En un giro narrativo que haría palidecer a los guionistas más cursis de telenovela, el documental “Mon Laferte, te amo” nos presenta una alegoría perfecta del Sueño Americano, pero en su versión tropical y con mariachi. La tesis es simple y se repite con la solemnidad de un dogma: Chile es el valle de lágrimas, el origen del “drama real, profundo y doloroso”, mientras que México se erige como el edén redentor, la tierra prometida donde las canciones dejan de ser llanto para convertirse en billetes.
El productor Jaime Villarreal, en declaraciones que parecen extraídas de un manual de relaciones públicas para embajadas, no se cansa de martillear el mensaje. Según su sagrada visión, la artista no encontró en México simplemente un público, sino un “espacio de reconstrucción, de respiro y de reconfiguración creativa”. ¡Magnífico eufemismo! En el lenguaje común de los mortales, a esto se le llama “huir de un lugar donde no triunfabas para reinventarte en un mercado más grande y afectuoso”. Una estrategia geopolítica-artística tan vieja como el cine mismo, pero que ahora se viste con el traje de la epifanía espiritual.

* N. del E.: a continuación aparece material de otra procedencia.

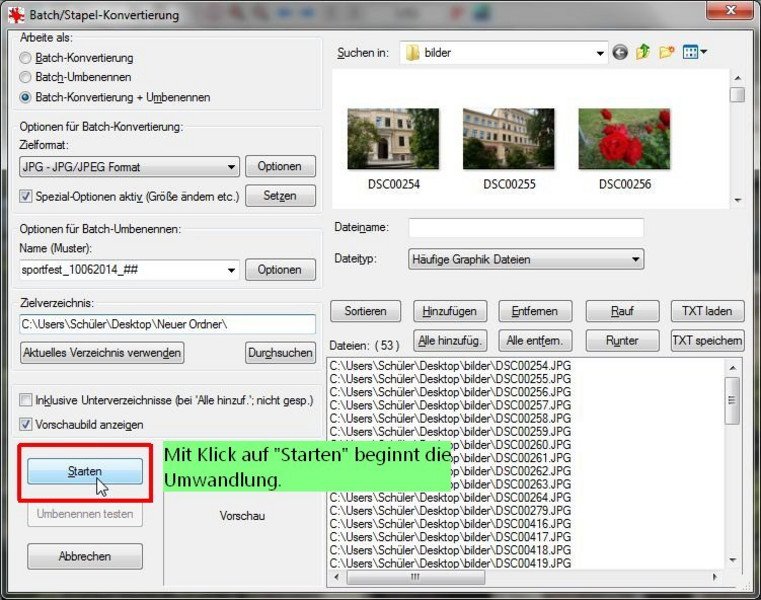Viewport: 761px width, 600px height.
Task: Go up one folder level icon
Action: click(x=643, y=52)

La obra, disponible en la gran catedral global del entretenimiento pasivo (Netflix, para los íntimos), se ancla en el presente con dos pilares tan comerciales como fotogénicos: la maternidad y la gira internacional. ¡Qué oportuno! Así se evita el peligroso abismo de convertir el film en un “archivo cerrado” o, peor aún, en un ejercicio de crítica introspectiva. Para qué indagar en las complejidades de la industria musical, las presiones del estrellato o la fabricación de identidades cuando puedes mostrar a una artista “en plena transformación” entre cambios de pañales y backstages. El equilibrio, nos advierte el oráculo productor, es fundamental: “si una parte es más atractiva, el público quiere ver solo esa”. He aquí la verdadera filosofía del documental contemporáneo: una cuidadosa dosificación de trauma y triunfo, calculada al milímetro para mantener al espectador en un cómodo vaivén entre la lágrima y el aplauso.
En este relato, México ya no es un país con problemas sociales, desigualdad o una compleja industria cultural. No, señores. Es el sanatorio emocional de lujo para artistas extranjeros, el lugar mágico donde el “dolor acumulado” encuentra una “nueva salida” directa a las listas de éxitos y a los algoritmos de streaming. Una narrativa tan reconfortante para la autoestima nacional como superficial para entender los verdaderos mecanismos del exilio, la adaptación y el éxito comercial. Swift u Orwell, desde sus tumbas, sonreirían ante esta fábula moderna donde la redención personal se mide en escenas bonitas, popularidad radial y la bendita aprobación de un algoritmo.